Nowe IP Naughty Dog: wyzwanie związane z tajemnicą i oczekiwaniami fanów
Utrzymanie w tajemnicy najnowszego projektu Naughty Dog, Intergalactic: The Heretic Prophet, okazało się wyjątkowo trudne dla dyrektora generalnego Neila Druckmanna. Trudność ta została spotęgowana przez frustrację fanów związaną z skupieniem się studia na remasterach i remake’ach, zwłaszcza The Last of Us kosztem nowej własności intelektualnej.
Ciężar milczenia
Druckmann wyznał The New York Times, że lata spędzone w tajemnicy nad Intergalactic były „naprawdę trudne”. Przyznał się do internetowej krytyki ze strony fanów domagających się nowych gier i oryginalnych adresów IP, co rozumiał i podzielał. Pomimo tych obaw zwiastun gry zebrał ponad 2 miliony wyświetleń w YouTube, co świadczy o dużym zainteresowaniu opinii publicznej.

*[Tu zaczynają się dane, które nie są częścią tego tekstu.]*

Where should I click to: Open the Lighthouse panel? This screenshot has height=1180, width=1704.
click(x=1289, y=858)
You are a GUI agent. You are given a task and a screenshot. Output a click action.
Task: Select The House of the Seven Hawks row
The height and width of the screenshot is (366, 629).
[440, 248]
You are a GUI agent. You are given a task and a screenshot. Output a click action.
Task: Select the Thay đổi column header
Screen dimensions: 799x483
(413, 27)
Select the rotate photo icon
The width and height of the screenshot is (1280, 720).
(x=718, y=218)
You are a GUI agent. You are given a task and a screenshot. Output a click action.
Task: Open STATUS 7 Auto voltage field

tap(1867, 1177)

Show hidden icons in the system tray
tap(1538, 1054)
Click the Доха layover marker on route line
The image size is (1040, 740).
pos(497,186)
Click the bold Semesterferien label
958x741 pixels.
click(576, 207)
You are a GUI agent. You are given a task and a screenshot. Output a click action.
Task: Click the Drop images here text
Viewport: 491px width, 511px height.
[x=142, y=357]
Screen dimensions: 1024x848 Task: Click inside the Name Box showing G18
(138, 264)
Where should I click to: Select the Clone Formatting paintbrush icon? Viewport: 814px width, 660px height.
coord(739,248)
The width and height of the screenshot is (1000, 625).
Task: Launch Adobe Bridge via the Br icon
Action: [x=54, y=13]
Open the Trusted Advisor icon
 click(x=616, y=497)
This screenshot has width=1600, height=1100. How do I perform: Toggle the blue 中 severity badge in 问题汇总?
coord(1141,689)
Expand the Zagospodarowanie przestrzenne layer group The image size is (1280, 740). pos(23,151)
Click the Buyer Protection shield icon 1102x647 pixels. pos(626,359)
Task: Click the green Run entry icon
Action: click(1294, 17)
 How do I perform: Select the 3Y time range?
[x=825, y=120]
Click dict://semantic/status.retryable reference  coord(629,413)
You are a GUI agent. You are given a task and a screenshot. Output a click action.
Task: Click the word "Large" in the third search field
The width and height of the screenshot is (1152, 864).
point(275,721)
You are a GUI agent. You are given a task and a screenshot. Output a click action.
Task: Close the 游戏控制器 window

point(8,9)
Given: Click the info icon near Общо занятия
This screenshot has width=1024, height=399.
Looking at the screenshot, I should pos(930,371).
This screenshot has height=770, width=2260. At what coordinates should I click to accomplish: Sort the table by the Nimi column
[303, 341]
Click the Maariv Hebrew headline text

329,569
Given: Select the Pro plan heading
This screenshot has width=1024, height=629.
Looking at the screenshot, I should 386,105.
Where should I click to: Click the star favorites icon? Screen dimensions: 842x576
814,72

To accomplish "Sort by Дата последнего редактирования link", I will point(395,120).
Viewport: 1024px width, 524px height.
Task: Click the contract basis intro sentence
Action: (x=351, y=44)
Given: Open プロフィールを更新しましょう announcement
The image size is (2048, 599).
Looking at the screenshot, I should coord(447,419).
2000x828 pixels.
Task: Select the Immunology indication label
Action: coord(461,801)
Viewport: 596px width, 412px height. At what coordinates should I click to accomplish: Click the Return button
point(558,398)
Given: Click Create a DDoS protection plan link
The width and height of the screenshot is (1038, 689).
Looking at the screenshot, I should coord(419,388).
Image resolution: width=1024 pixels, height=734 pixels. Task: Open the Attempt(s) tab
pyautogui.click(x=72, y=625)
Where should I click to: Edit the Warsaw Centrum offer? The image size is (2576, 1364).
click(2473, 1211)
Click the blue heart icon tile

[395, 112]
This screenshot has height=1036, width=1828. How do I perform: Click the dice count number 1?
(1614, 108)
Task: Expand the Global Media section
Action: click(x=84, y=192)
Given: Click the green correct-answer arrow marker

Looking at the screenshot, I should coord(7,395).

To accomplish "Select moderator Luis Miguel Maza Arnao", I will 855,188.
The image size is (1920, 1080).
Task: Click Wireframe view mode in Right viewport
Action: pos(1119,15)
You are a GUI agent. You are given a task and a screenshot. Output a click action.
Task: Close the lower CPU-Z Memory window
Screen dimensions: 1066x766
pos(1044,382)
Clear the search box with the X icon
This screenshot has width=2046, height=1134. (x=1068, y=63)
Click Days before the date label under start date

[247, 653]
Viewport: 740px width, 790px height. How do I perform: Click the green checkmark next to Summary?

Intergalaktyczny: Heretycki prorok – Nowa era dla Naughty Dog
Znane z uznanych serii, takich jak Uncharted, Jak & Daxter, Crash Bandicoot i The Last of Us, Naughty Dog rozwija się swoje portfolio z Intergalactic: The Heretic Prophet. Tytuł zapowiadany początkowo w 2022 r. został zastrzeżony przez Sony Interactive Entertainment w lutym 2024 r. i oficjalnie zaprezentowany podczas gali The Game Awards.
Akcja rozgrywa się w alternatywnym roku 1986 z zaawansowanymi podróżami kosmicznymi. Gracze wcielają się w Jordana A. Muna, łowcę nagród, który utknął na niebezpiecznej planecie Sempiria. Jej enigmatyczna historia pochłonęła niezliczoną ilość istnień ludzkich, przez co przetrwanie Jordanii i ucieczka przed jej potencjałem były Monumental wyzwaniem.
Druckmann określił narrację jako „ambitną”, skupiającą się na fikcyjnej religii i konsekwencjach wiary w różne instytucje. Podkreślił także powrót gry do korzeni przygodowych gier akcji Naughty Dog, czerpiąc inspirację z Akira (1988) i Cowboy Bebop (1990).